Enunciado da tarefa:
Reproduza somente as linhas do material que começam na que contém "Where should I click to: Click the download" e vão até o fim, com os pedidos incluídos e sem as imagens. Multiplique por 2,2 apenas as coordenadas das respostas e arredonde-as para inteiros, com metades para cima.

Material do exercício:
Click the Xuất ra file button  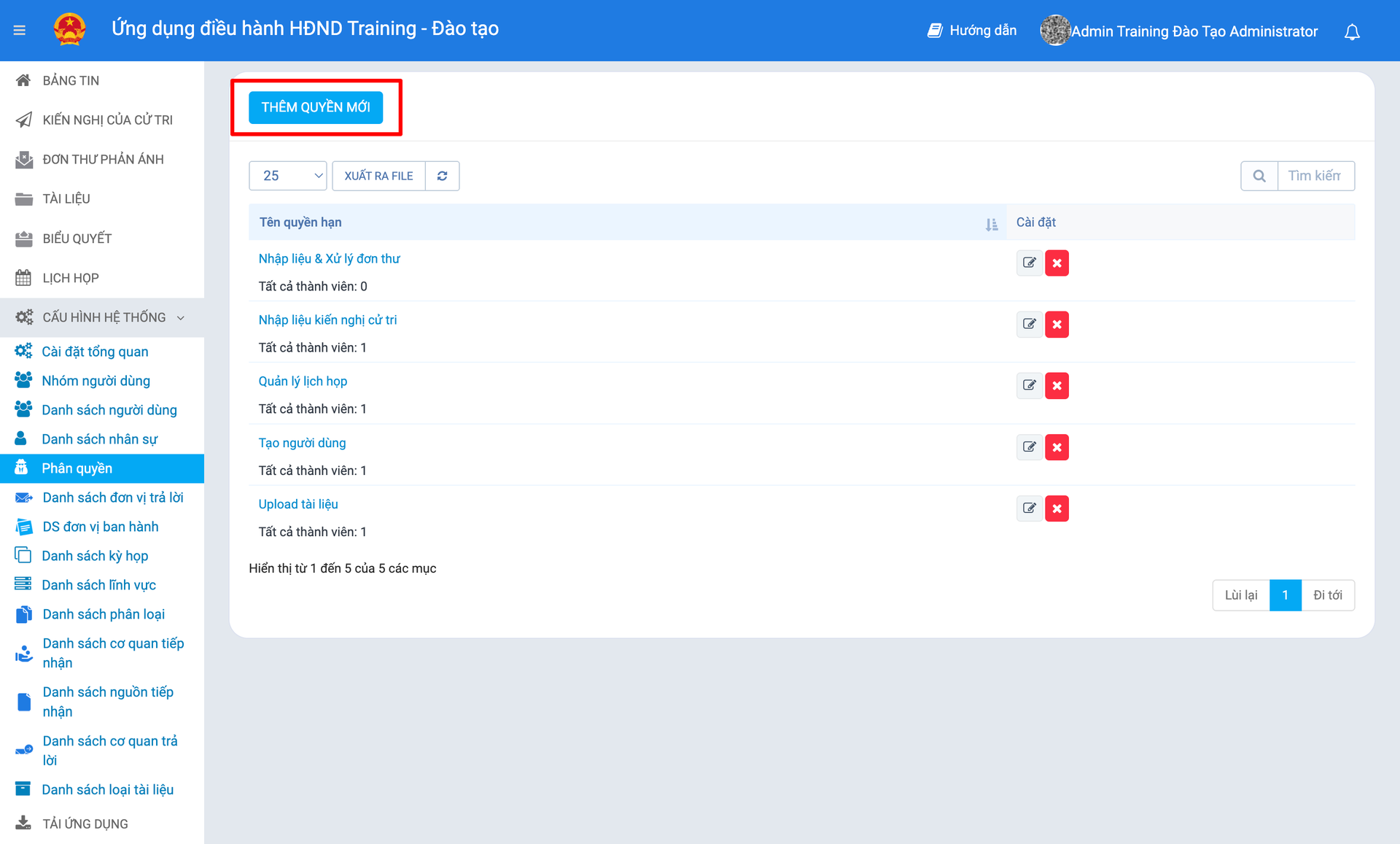[378, 176]
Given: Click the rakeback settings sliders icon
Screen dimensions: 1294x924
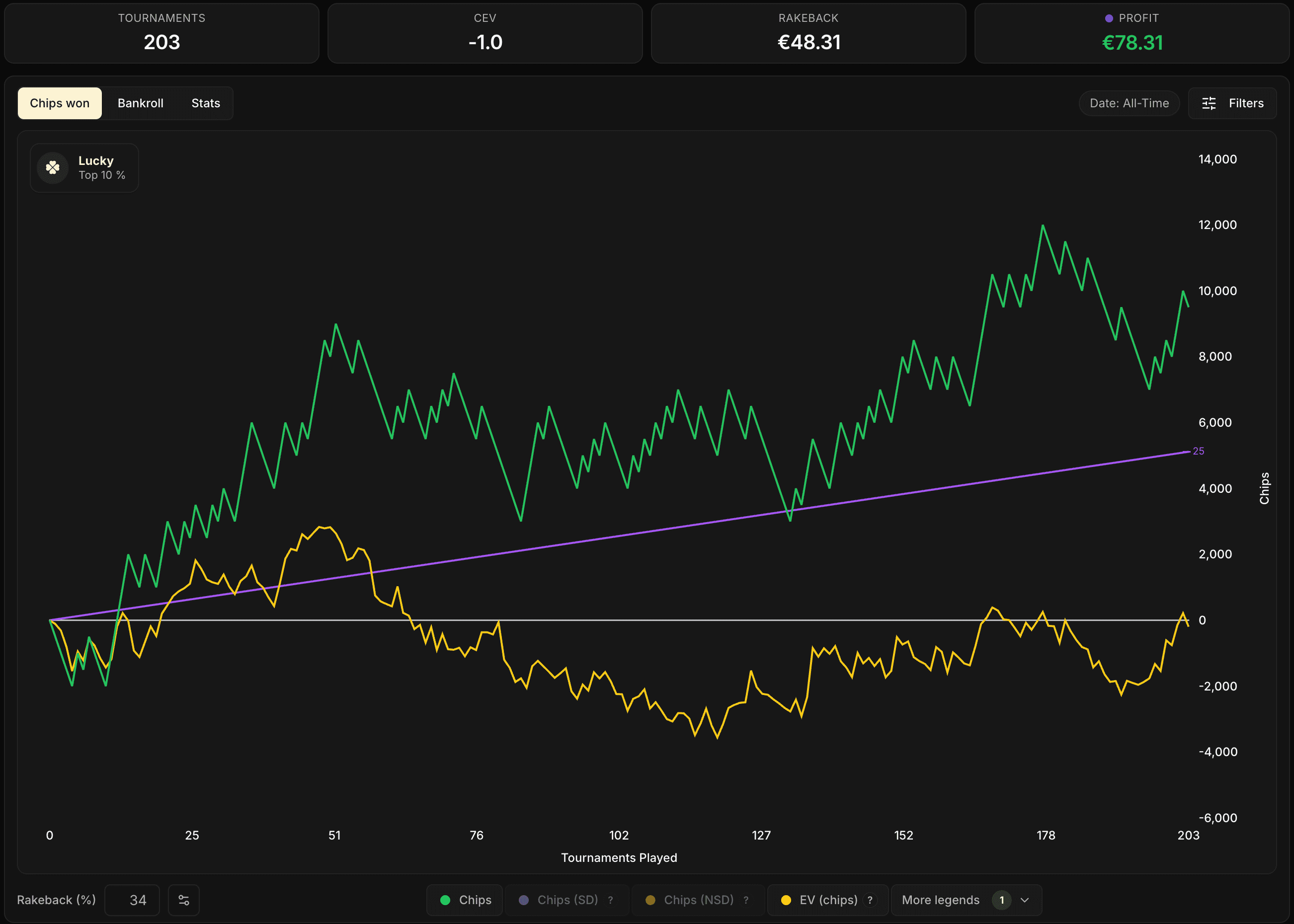Looking at the screenshot, I should [184, 900].
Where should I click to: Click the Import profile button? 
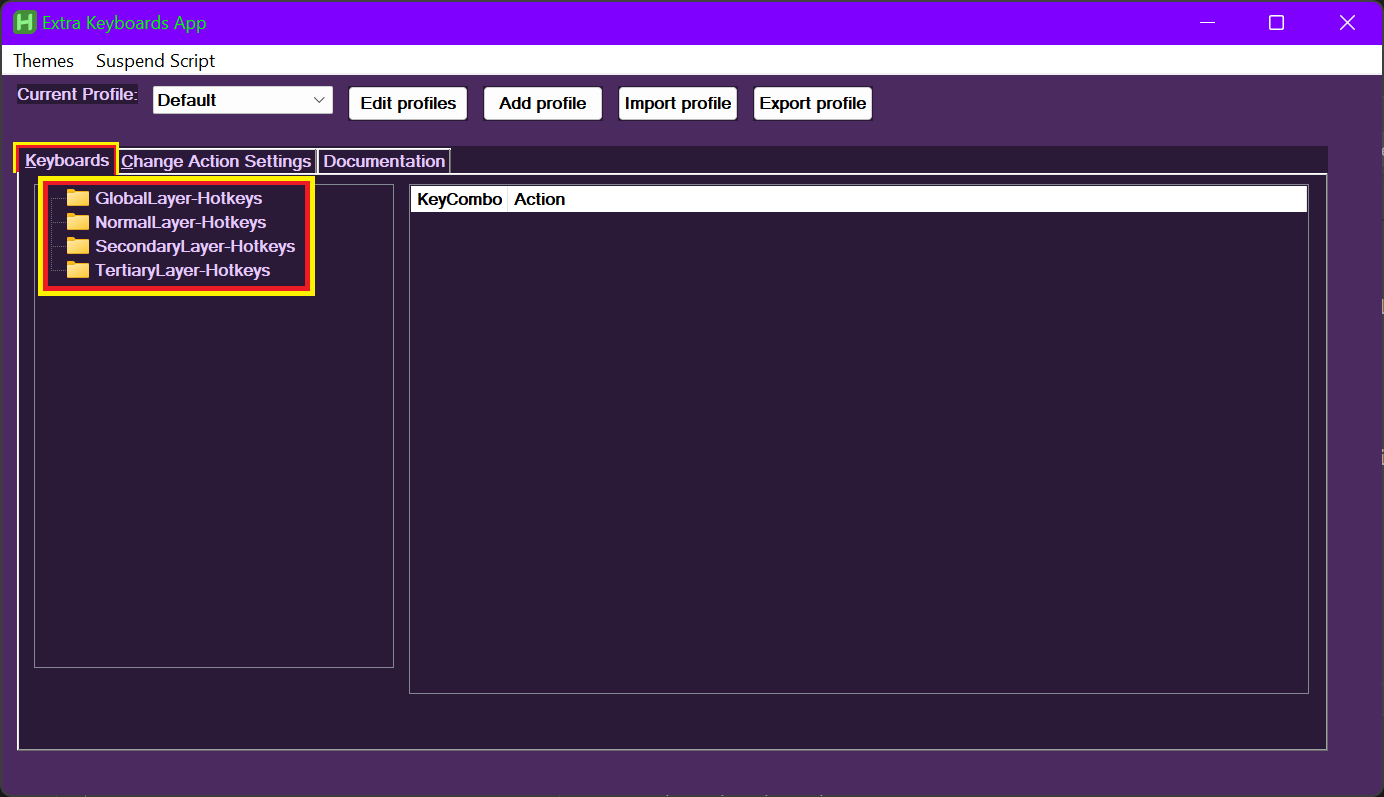click(x=678, y=104)
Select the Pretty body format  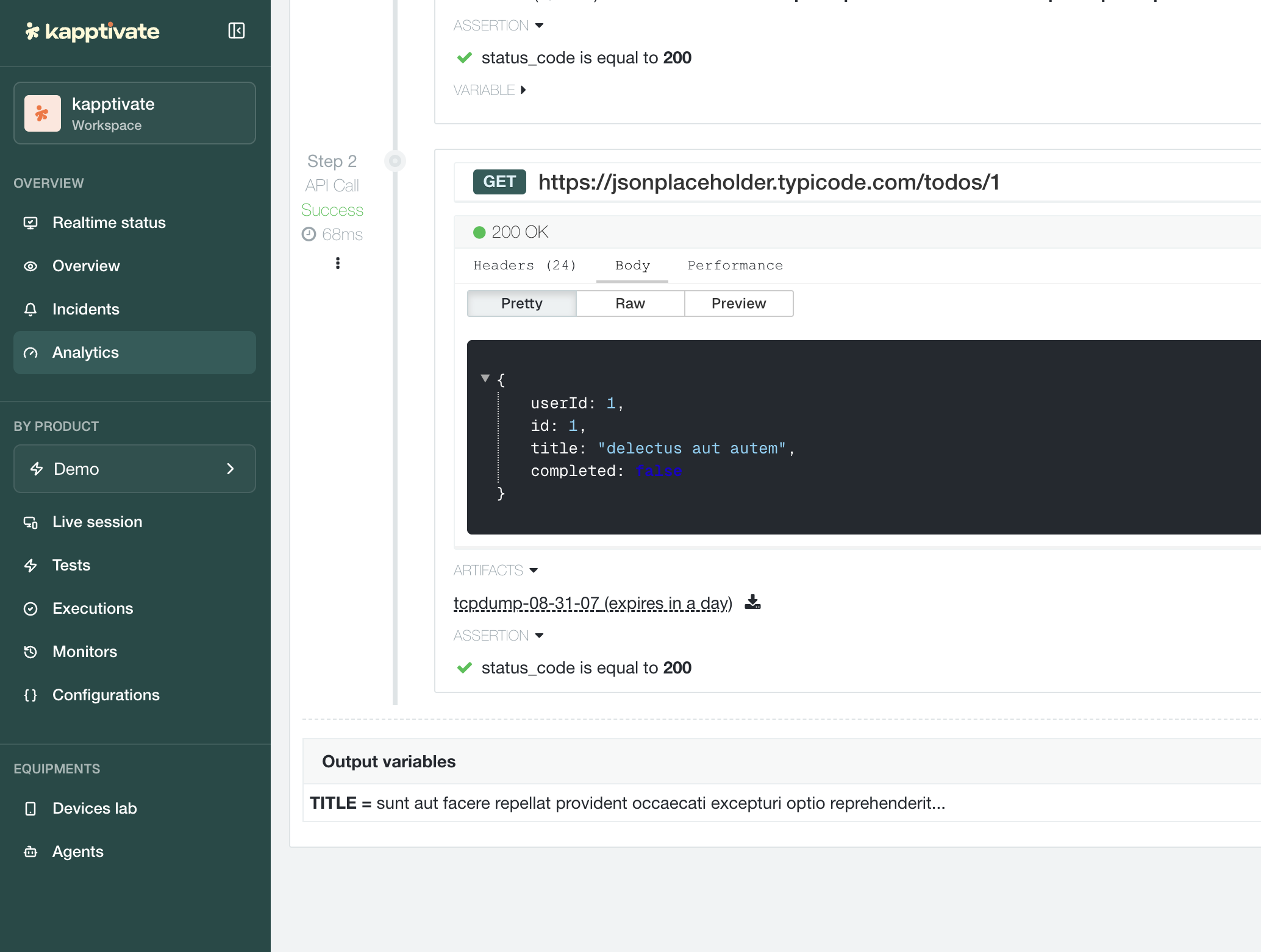(521, 304)
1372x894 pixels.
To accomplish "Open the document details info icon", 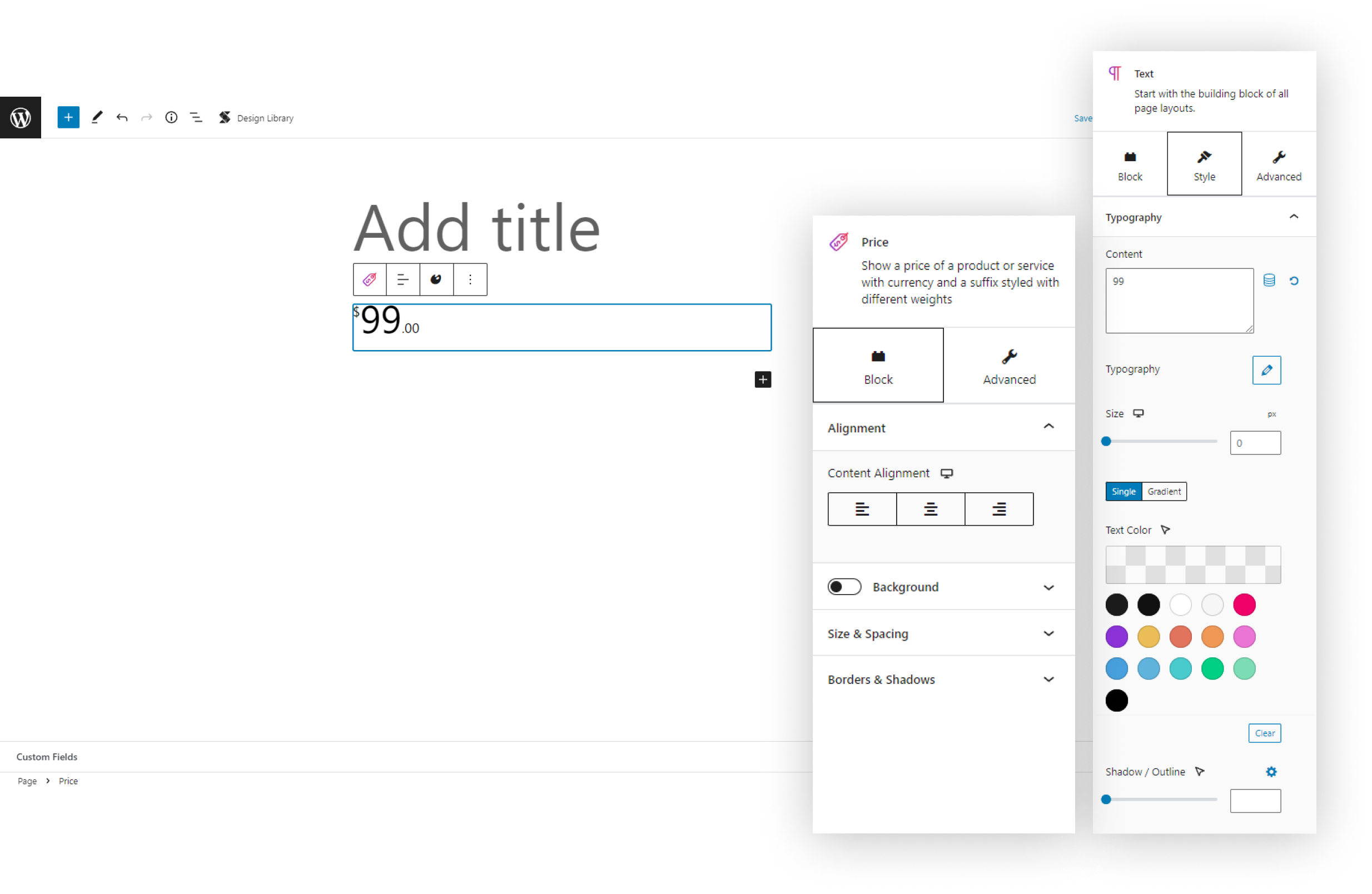I will [171, 117].
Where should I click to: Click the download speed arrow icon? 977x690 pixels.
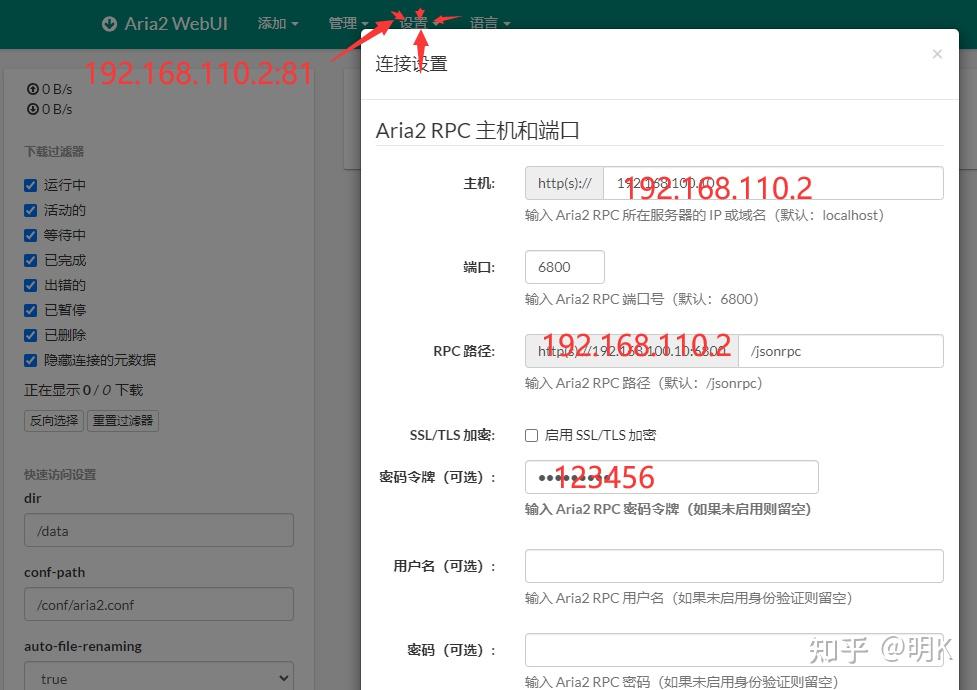35,109
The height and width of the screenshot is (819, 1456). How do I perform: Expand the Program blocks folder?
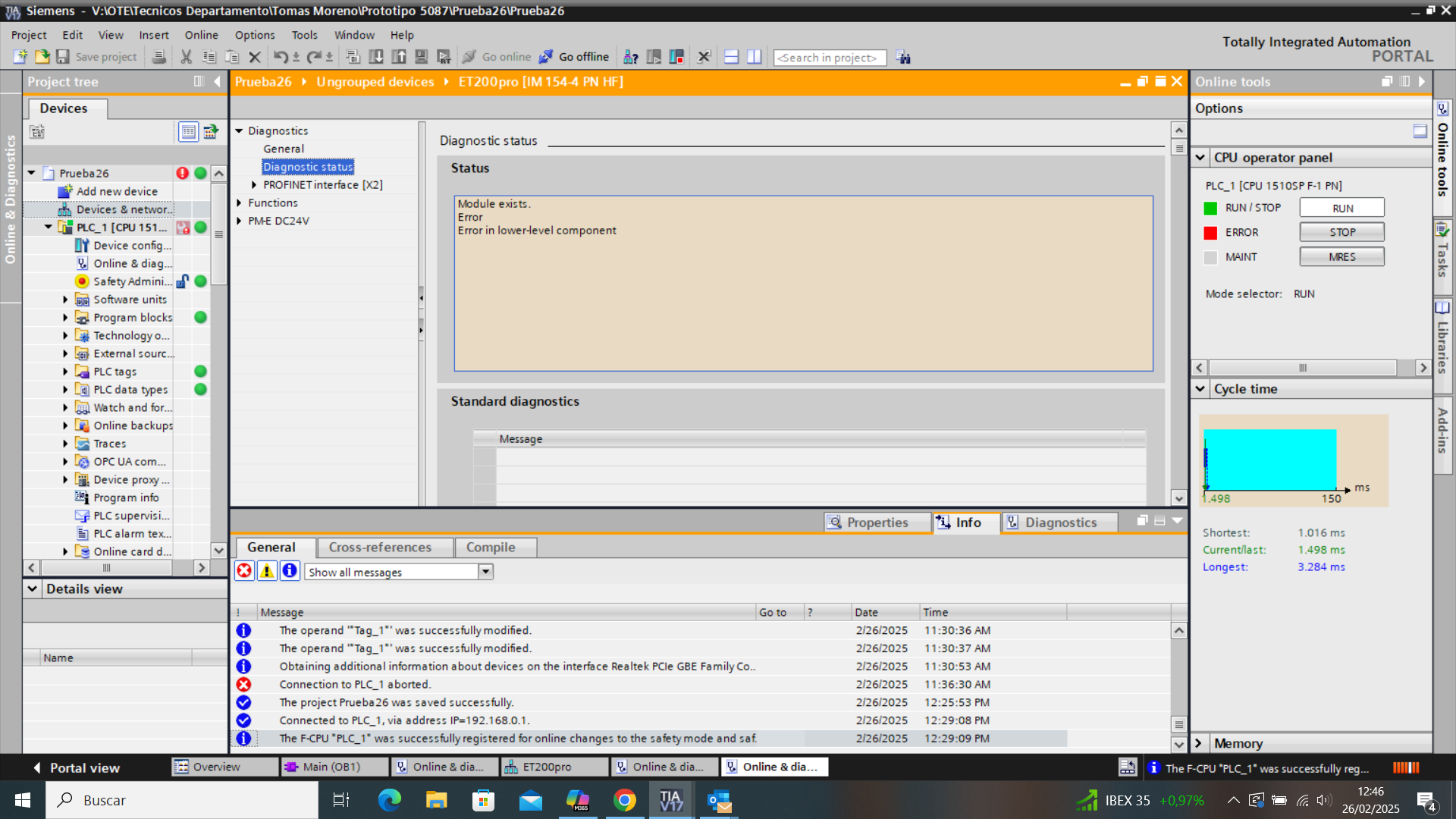point(65,317)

Resposta ao exercício:
Where should I click to: Click the download speed arrow icon? 977x690 pixels.
77,240
The height and width of the screenshot is (819, 1456). How do I perform: Expand the Program blocks folder?
point(143,697)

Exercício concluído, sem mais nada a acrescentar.